TA Sector Research

Kumpulan Fima Berhad - Attractive Yield

sectoranalyst
Publish date: Wed, 28 Nov 2018, 09:02 AM

Review

  • KFIMA’s 2QFY19 results came in within our expectations. Excluding the RM23.6mn write-back of impairment loss on PPE, unrealised forex and other non-core items, 2QFY19 core net profit dropped by 59.8% YoY to RM5.1mn. The lower earnings was mainly due to unfavourable profit mix, which resulted in higher minority interest in the quarter under review. At the adjusted pre-tax level, the earnings increased 12.5% YoY to RM29.5mn.
  • 1HFY19 core net profit decreased by 31% YoY to RM14.1mn, accounting for 42% of our full-year earnings estimates.

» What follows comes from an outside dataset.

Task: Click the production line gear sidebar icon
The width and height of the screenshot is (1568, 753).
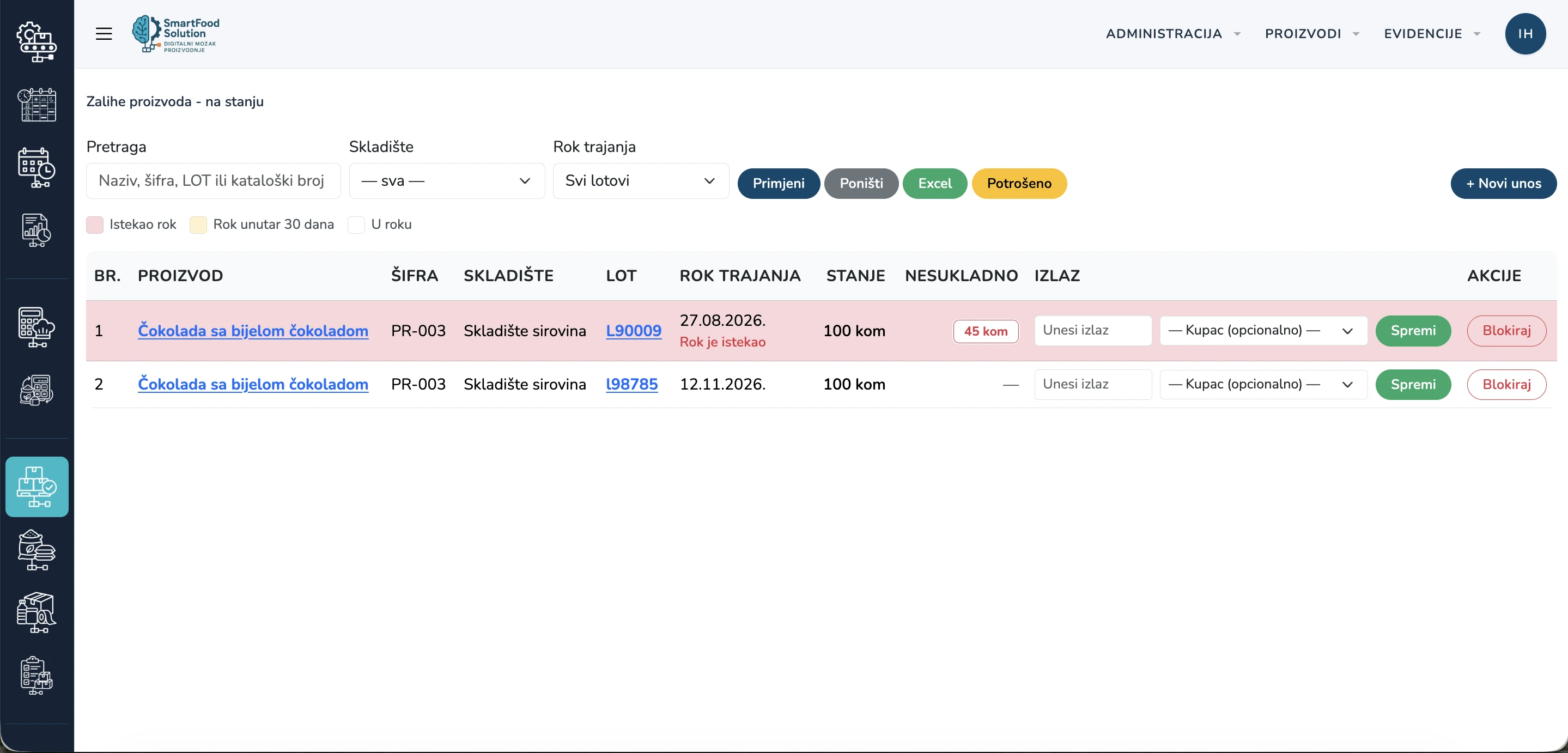Action: 37,41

This is in line with our expectation as we expect a stronger 2H results.
  • Manufacturing: Despite lower revenue (-9.9% YOY), 1HFY19 PBT increased by 3.9% YoY to RM15.4mn. The increase was mainly due to more favourable sales mix and higher write-back of inventories and reversal of provision for warranty.
  • Plantation: This division registered a higher PBT in 1HFY19 as a result of RM23.6mn write-back of impairment loss on PPE. Excluding the write-back, PBT would have decreased by 76.6% YoY to RM3.8mn. Revenue decreased by 23.7% YoY to RM59.5mn, mainly dragged by lower sales volume and selling price of CPO and PK. CPO sales volume decreased by 13.0% YoY to 22k tonnes. The average selling price of CPO decreased by 15.4% YoY to RM2,010/tonne.
  • Bulking: 1HFY19 PBT increased by more than 100% YoY to RM20.3mn, underpinned by 64.3% growth in revenue. The commendable results were driven by higher contribution from most of products segments.
  • Food: 1HFY19 PBT surged by more than 100% YoY to RM10.1mn on the back of 3.3% increase in revenue. The increase in revenue was mainly due to higher sales of tuna loin.
  • There was no dividend declared for the quarter under review.

Impact

  • No change to our earnings forecasts.

Outlook

  • Despite lower contribution from the plantation division, we see some improvement in the manufacturing division.
  • Meanwhile, for the bulking division, the demand for storage is expected to improve slightly with the increase in palm oil stock level nationwide. The group is looking at securing longer term contracts with customers as well as handling higher margin products.

Valuation

  • Maintain KFIMA’s DDM valuation at RM1.89/share. The TP implies a forward CY19 PER of 14.7x. We continue to like KFIMA for its decent dividend yield (6.0%) and healthy balance sheet. Maintain BUY.